YOUR GOAL:
Count how many lines in the data hold the word "agent", and give that number alone.

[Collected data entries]
▬▬▬
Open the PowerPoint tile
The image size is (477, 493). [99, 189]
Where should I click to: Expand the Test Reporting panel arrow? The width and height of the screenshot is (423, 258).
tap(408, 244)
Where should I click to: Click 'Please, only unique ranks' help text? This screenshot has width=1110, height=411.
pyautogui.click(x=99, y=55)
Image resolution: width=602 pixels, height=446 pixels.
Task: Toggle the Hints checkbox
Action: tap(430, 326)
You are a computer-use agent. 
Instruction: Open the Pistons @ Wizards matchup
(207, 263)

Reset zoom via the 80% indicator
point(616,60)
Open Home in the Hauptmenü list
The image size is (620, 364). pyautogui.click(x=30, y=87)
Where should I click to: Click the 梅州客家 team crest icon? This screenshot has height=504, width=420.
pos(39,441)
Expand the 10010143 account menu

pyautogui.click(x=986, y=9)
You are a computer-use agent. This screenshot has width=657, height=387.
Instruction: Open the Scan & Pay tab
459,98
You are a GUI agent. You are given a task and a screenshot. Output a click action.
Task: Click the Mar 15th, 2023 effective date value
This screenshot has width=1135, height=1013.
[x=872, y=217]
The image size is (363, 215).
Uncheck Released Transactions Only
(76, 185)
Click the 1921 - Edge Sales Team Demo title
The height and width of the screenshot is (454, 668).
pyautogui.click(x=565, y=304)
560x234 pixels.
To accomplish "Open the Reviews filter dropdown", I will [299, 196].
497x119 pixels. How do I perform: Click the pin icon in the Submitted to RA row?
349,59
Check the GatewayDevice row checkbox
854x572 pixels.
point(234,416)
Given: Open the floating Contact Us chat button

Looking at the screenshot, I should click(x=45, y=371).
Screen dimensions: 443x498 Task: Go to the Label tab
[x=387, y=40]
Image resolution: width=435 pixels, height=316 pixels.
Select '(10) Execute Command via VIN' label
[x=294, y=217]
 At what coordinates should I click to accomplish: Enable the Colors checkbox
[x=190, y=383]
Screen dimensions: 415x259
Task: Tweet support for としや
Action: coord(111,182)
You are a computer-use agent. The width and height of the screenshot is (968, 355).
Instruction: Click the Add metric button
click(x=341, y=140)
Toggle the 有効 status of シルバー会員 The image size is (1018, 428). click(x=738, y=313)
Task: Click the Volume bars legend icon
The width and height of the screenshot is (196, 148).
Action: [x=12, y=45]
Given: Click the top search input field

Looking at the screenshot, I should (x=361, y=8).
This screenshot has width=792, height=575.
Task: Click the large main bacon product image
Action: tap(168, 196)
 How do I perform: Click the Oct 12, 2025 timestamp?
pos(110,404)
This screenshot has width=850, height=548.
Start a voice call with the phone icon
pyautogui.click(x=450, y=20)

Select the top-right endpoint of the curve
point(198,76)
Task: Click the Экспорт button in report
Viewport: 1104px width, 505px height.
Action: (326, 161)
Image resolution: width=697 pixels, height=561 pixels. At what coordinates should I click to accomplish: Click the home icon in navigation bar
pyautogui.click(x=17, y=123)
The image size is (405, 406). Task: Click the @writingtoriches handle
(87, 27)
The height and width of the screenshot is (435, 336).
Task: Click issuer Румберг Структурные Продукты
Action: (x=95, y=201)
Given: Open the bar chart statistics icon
▬▬▬
OUTPUT:
4